**Latihan Singkat 1**. Terjemahkan kalimat "Kerjasama telah tergantikan oleh politik." dari artikel tentang Windows 11 dan Windows 10 ke dalam bahasa Inggris.
**Latihan Singkat 2**. Lanjutkan artikel tentang Windows 11 dan Windows 10 setelah kalimat terakhirnya.

**Bacaan**.
↓↓↓

Menuju konten utama

Windows 11 dan Windows 10: Serupa Tapi Tak Sama

Enam tahun setelah Windows 10 dirilis, Satya Nadella beserta seluruh awak Microsoft mengingkari janjinya dengan merilis Windows 11.

Windows 11 dan Windows 10: Serupa Tapi Tak Sama
Windows 11. FOTO/microsoft.com/

tirto.id - “Saya bergabung dengan Microsoft pada 1992 karena ingin bekerja dengan perusahaan yang dipenuhi oleh orang-orang yang percaya bahwa mereka dapat mengubah dunia,” tulis Satya Nadella, Chief Executive Officer (CEO) Microsoft, dalam memoar berjudul Hit Refresh: The Quest to Rediscover Microsoft’s Soul and Imagine a Better Future for Everyone (2017).

Bagi Nadella--yang memilih menjadi programmer usai dibelikan Sinclair ZX Spectrum oleh ayahnya di usia belia--Microsoft merupakan perusahaan legendaris nan revolusioner yang sukses memasyarakatkan komputer. Membuat komputer, yang di awal penciptaannya hanya ditujukan bagi negara, korporasi, dan institusi pendidikan tingkat tinggi semata, muncul di ruang-ruang keluarga.

“Nahas,” ujar Nadella, “usai Microsoft berkuasa di pasar PC (personal computer) dengan menekuk-lutut IBM dan Apple, perusahaan ini telah berubah.” Bukan ke arah yang lebih baik, tetapi sebaliknya.

“Inovasi dalam tubuh Microsoft telah digantikan oleh birokrasi. Kerjasama telah tergantikan oleh politik. Muncul ketidakharmonisan antar divisi,” terang Nadella

Kemunduran Microsoft ini secara kasatmata terlihat dari sistem operasi yang mereka ciptakan, Windows, yang tak pernah “stabil” karena nafsu berkuasa. Mengganti Windows 2000 dengan Windows ME (Millenium Edition), misalnya, gagal berantakan untuk kemudian diselamatkan oleh Windows XP. Atau merilis Windows Vista sebagai produk paling memalukan bagi Microsoft hingga akhirnya diselamatkan oleh Windows 7.

↑↑↑

**Bahan Sumber**.

↓↓↓

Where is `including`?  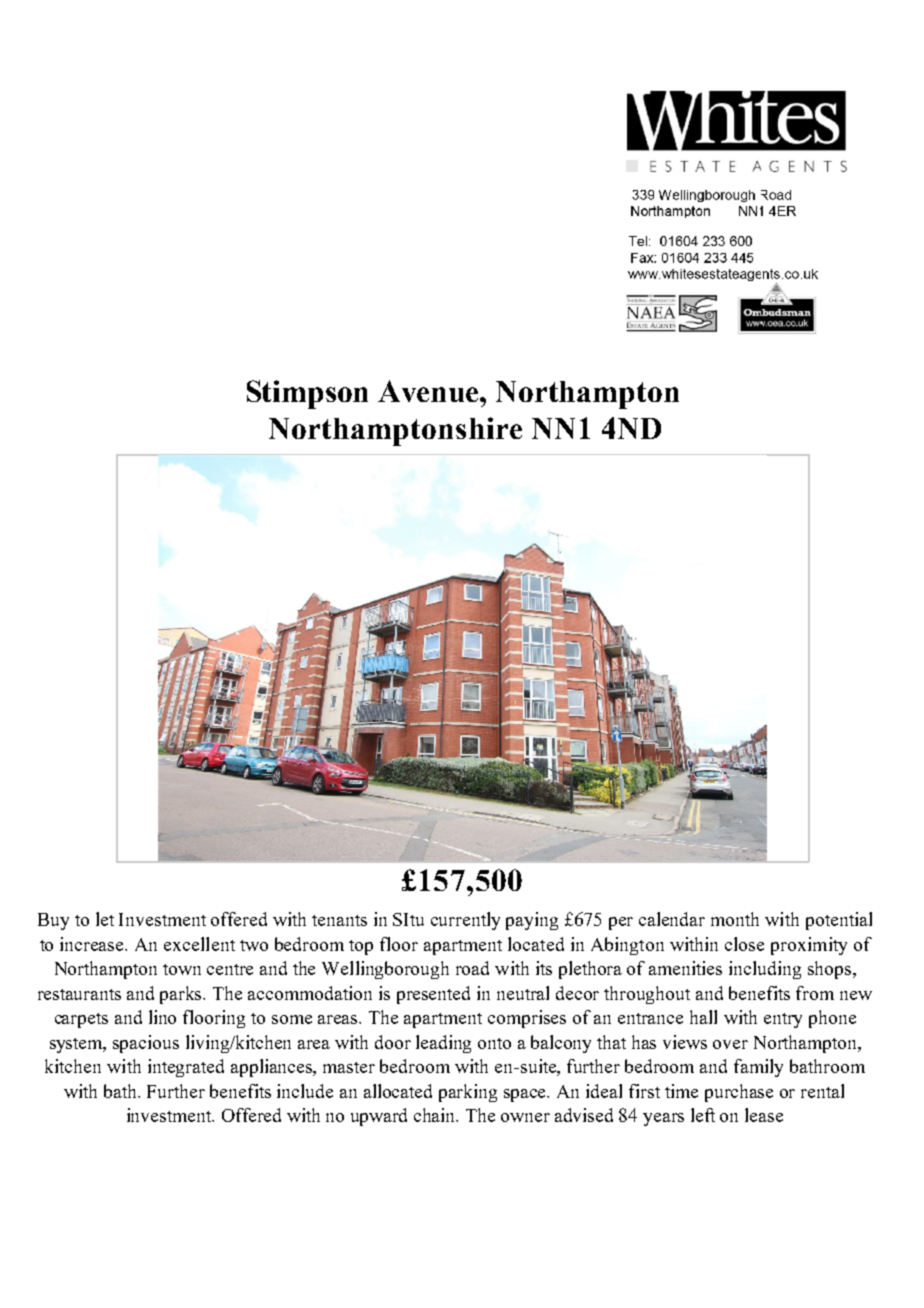 including is located at coordinates (765, 970).
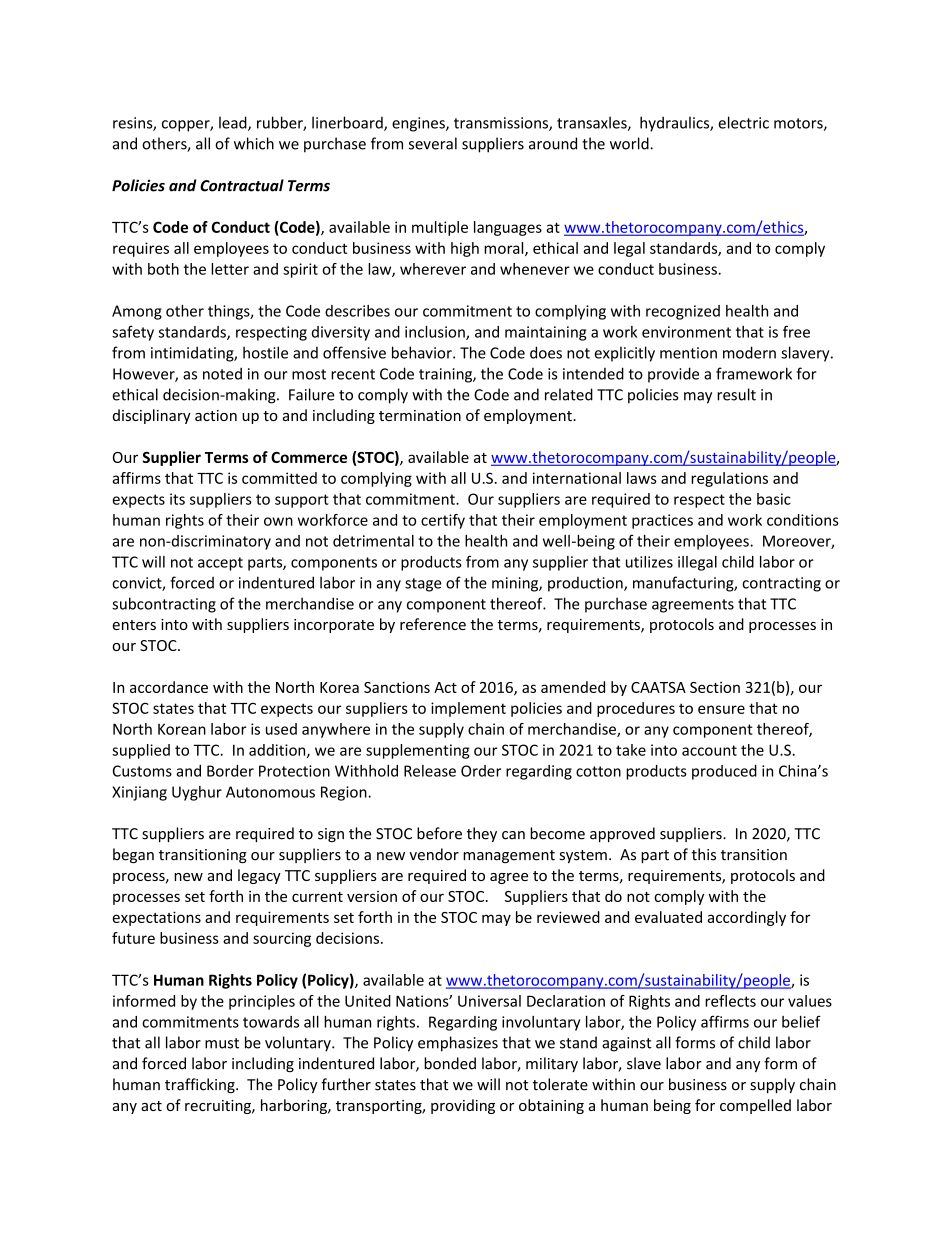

↑↑↑

**Hasil Latihan 1**. Cooperation has been replaced by politics.

**Hasil Latihan 2**.
Seolah tidak pernah berkaca pada kegagalan ME dan Vista, Microsoft mendepak kesuksesan Windows 7 dengan Windows 8, sistem operasi yang gagal di pasaran karena lebih mementingkan user interface (UI) berbasis layar sentuh alih-alih cara konvensional, keyboard dan mouse, sebagai pilihan utama pengguna komputer.

Tak ingin melihat Microsoft hancur, saat diangkat menjadi CEO menggantikan Steve “Developers Developers Developers” Ballmer pada Februari 2014, Satya Nadella segera melakukan pembenahan. Selain melakukan reorganisasi perusahaan--tak sampai setahun setelah Nadella berkuasa--Microsoft merilis Windows 10 sebagai permintaan maaf perusahaan yang didirikan Bill Gates dan Paul Allen ini atas ulahnya yang telah melahirkan Windows 8 (dan Windows 8.1) dan menghapus “start menu.”

Windows 10 yang disebut sebagai sistem operasi yang “membawa dunia komputer memiliki masa depan yang cerah kembali” oleh Tom Warren dalam ulasannya untuk The Verge, sukses besar di pasaran. Selain mengembalikan “start menu” serta memilih mengutamakan UI konvensional alih-alih layar sentuh, Windows 10 berhasil melakukan modernisasi yang tak terlalu berjarak dibandingkan pendahulunya, Windows 7 (bukan Windows 8).

Hal ini penting dilakukan, karena merujuk data yang dipaparkan Statista, Windows merupakan sistem operasi yang paling banyak digunakan korporasi. Menurut studi berjudul “Why Do Upgrades Fail and What Can We Do About It? Toward Dependable, Online Upgrades in Enterprise System” (Journal of International Federation for Information Processing 2019) yang ditulis Tudor Dumitras, perbedaan yang tak terlalu jauh antara versi lawas dan versi baru sebuah sistem operasi memungkinkan korporasi melakukan upgrade karena kecilnya peluang kegagalan atau eror.

Namun, terlalu bernafsu membawa perubahan, seperti Windows 8 yang menggantikan Windows 7, aplikasi yang digunakan korporasi di sistem terdahulu sangat mungkin tidak didukung dengan sistem baru. Apalagi Windows 8 yang menghilangkan “start menu,” misalnya, korporasi harus kembali mengedukasi tata cara penggunaan komputer pada karyawannya. Suatu hal yang memakan waktu, juga biaya.

Atas alasan-alasan ini, tak ingin mengulangi kegagalan Windows 8, Microsoft memantapkan diri untuk tidak merilis penerus Windows 10, tetapi hanya melakukan update kecil-kecilan.

“Saat ini kami telah merilis Windows 10, dan karena Windows 10 akan kami jadikan versi terakhir Windows, kami hanya akan bekerja (melakukan update) pada sistem operasi ini semata,” kata Jerry Nixon, salah satu tangan kanan Nadella di Microsoft.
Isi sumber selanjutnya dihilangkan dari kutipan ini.